I got liquid nails in my hair.

That title is not a humorous play on words, or a witty pseudonym. I actually got liquid nails in my hair.
This stuff.

It will probably teach me to be a smart arse with it, and I know, that could quite possibly be the worlds worst photo... I was going for bond girl... that's how it looked in my head... and yes, I occasionally wear my hair like Elvis when I am at home.

As the name of the product suggests... this stuff is very adhesive, like nails, if nails were a liquid.
This particular product is clear, which is both fortunate and unfortunate if you know what I mean.
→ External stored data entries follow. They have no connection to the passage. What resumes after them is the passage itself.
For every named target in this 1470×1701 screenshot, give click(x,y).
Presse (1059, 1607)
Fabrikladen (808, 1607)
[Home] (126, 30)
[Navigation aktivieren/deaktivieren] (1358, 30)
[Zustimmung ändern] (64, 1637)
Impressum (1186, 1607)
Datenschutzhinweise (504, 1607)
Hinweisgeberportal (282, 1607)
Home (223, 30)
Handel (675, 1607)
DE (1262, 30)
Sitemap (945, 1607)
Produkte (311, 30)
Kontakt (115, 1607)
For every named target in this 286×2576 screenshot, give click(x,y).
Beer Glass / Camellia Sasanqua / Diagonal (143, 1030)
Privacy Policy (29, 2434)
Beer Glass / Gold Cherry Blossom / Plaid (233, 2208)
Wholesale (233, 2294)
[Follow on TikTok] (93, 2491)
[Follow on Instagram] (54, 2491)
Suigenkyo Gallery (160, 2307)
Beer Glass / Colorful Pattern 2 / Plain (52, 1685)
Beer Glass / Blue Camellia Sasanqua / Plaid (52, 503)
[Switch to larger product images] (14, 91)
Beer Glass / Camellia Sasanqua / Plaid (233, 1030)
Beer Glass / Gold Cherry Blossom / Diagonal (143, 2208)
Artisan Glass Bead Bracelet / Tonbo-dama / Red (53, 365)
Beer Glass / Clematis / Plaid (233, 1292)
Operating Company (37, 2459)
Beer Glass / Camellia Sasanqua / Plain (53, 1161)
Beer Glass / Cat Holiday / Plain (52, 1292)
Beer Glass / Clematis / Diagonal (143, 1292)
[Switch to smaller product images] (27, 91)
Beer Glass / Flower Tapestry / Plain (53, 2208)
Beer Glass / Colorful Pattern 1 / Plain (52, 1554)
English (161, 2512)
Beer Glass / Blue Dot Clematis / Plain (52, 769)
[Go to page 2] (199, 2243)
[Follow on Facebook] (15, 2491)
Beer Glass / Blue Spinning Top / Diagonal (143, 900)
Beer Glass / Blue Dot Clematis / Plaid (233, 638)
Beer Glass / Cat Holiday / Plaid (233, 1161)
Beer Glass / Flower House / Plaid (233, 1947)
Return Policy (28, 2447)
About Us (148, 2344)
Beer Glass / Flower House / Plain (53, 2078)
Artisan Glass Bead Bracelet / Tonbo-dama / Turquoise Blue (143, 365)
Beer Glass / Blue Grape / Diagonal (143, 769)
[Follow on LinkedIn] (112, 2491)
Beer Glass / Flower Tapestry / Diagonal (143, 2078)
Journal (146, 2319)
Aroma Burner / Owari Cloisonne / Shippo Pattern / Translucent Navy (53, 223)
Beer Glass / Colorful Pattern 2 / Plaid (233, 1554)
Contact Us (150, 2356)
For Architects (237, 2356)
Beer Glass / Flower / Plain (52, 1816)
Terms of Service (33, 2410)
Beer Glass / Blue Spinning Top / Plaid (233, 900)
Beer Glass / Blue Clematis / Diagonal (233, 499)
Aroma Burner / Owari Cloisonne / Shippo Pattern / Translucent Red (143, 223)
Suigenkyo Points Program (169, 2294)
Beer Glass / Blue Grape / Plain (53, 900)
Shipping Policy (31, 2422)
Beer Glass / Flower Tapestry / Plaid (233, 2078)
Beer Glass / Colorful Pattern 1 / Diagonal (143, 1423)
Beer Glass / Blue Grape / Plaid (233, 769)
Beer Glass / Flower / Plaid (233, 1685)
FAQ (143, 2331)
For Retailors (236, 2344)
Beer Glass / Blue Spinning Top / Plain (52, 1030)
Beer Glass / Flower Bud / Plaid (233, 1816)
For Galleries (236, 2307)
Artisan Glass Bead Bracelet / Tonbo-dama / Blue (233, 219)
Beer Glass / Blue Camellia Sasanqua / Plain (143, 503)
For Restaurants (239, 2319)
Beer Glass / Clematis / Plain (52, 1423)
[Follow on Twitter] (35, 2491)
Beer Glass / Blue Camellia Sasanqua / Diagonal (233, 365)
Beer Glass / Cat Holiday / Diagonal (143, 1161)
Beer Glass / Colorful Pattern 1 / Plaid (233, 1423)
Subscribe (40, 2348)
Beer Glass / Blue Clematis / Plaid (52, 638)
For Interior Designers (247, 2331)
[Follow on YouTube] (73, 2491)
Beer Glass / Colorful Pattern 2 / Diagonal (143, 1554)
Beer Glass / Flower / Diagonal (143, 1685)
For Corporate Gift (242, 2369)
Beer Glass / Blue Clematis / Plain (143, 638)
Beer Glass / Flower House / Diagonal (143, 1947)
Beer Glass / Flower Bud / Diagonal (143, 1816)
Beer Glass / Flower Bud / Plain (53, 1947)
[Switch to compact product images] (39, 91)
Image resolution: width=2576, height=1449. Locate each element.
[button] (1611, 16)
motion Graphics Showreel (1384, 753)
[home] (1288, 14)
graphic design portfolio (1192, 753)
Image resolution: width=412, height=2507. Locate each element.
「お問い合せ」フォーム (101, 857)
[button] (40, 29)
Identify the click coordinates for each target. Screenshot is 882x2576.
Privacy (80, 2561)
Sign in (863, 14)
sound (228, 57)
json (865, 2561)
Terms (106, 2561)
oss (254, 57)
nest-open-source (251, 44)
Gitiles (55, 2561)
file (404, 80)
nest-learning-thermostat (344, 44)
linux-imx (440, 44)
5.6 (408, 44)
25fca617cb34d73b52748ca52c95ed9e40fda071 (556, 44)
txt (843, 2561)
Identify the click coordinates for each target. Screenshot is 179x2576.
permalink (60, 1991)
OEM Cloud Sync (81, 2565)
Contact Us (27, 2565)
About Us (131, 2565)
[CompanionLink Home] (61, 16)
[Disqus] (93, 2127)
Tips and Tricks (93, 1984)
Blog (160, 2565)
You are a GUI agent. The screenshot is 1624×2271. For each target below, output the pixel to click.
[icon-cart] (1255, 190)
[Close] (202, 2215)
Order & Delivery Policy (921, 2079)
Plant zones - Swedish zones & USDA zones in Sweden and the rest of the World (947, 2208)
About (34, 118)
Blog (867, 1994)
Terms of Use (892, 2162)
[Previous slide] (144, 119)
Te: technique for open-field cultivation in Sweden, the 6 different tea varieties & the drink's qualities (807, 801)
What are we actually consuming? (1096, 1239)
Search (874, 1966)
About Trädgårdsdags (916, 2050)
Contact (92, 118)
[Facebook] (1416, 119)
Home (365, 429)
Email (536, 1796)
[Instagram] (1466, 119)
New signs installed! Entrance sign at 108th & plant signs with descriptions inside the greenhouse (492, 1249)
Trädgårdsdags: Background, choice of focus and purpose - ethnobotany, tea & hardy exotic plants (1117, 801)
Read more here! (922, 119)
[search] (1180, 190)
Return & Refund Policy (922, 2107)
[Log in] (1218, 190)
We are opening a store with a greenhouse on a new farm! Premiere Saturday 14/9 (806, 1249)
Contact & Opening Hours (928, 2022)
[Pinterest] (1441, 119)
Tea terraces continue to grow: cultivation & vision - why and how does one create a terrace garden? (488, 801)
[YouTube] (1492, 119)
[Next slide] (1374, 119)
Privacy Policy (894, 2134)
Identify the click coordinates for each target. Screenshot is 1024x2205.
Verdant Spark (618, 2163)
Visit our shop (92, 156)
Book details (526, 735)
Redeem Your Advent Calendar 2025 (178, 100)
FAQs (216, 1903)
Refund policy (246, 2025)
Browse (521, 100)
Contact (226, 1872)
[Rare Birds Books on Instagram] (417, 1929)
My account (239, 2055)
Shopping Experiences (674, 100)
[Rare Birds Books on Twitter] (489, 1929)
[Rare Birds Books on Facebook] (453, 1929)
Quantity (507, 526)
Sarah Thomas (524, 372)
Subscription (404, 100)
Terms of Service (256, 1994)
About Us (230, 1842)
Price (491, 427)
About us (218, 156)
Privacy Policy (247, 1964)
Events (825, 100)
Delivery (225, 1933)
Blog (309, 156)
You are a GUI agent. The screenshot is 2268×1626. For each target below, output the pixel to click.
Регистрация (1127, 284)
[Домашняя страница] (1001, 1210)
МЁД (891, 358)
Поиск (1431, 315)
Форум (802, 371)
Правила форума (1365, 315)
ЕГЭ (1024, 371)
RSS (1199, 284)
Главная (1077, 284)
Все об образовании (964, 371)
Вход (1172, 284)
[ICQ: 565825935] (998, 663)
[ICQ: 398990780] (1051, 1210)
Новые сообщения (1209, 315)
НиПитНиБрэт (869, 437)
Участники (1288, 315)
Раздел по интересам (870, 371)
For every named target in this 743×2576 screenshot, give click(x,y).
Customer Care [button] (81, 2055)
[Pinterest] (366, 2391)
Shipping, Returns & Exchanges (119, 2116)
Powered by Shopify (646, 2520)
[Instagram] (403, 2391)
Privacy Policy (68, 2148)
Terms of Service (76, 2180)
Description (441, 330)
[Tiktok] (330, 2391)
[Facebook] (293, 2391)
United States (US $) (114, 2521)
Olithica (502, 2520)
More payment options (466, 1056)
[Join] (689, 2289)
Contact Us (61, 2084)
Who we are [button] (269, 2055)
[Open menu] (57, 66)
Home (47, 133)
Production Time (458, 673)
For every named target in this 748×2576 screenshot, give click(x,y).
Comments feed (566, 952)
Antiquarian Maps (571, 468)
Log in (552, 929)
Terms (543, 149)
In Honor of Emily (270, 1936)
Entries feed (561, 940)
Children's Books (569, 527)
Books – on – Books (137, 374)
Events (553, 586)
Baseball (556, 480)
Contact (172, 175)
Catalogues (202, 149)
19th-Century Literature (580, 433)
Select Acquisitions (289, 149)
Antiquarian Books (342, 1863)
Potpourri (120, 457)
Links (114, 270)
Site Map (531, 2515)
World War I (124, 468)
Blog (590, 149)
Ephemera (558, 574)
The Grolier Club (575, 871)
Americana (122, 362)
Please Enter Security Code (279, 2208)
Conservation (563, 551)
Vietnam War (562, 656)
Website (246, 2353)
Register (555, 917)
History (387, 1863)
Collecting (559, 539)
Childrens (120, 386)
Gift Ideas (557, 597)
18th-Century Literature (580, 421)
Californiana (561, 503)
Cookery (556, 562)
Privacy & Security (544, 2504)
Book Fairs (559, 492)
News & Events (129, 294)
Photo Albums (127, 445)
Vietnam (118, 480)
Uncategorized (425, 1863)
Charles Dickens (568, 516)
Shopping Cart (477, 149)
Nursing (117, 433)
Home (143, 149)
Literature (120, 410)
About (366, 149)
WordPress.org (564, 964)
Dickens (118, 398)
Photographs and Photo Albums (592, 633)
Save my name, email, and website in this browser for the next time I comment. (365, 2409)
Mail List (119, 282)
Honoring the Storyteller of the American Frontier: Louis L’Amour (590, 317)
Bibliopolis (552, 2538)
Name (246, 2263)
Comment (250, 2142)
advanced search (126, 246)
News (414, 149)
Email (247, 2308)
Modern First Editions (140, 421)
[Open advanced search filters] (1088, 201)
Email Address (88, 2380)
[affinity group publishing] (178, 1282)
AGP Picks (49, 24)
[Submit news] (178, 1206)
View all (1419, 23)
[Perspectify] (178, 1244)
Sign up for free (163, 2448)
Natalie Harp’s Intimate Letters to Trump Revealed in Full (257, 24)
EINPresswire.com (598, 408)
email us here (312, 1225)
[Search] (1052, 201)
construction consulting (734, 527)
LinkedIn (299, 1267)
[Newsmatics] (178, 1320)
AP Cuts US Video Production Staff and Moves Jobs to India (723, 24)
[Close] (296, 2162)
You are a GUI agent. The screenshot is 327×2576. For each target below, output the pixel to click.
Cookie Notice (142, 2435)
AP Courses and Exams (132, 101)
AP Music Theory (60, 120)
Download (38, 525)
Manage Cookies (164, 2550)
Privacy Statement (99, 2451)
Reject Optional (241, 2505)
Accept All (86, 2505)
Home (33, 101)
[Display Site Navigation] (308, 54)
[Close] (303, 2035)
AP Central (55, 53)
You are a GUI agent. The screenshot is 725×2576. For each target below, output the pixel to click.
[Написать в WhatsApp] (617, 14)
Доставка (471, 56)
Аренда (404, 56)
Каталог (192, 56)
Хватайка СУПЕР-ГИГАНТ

I got it in my fringe, a bees dick away from my scalp... If I cut it, I would have had a stump of hair jutting out of the middle of my forehead I just don't have enough hair to hide that shit...

So I swore, and perused the can and it read...

Press adhesive side down, before it forms a skin (Within five minutes).
  Blah Blah Blah...
Clean up whilst still wet, with mineral turpentine and a soft cloth.

Within five minutes.

(I still made time to announce it on twitter... of course)

KNOW WHERE YOUR TURPS ARE PEOPLE!! This shit is important!

The funniest thing was, that I didn't think I knew where our turps were, but my brain, it its panicked state automatically knew I would have stuck it somewhere dumb... like the linen press... And what do you know, It was there...

Three days later, all of the liquid nails is out of my hair, Turps makes your hair really shiny, so I have the shiniest fringe in the history of mankind, and all is good in the first world again.



Miss Pink said...

Oh geez!
You know I had no idea how you'd get it out, so i'm glad that you have. I think I would have just sat down and started to cry.
How did you get it in your hair?

River said...

Just don't be getting too close to those dinner table candles for a while...

ClaireyHewitt said...

And yesterday Mr H got liquid nails on our carpet!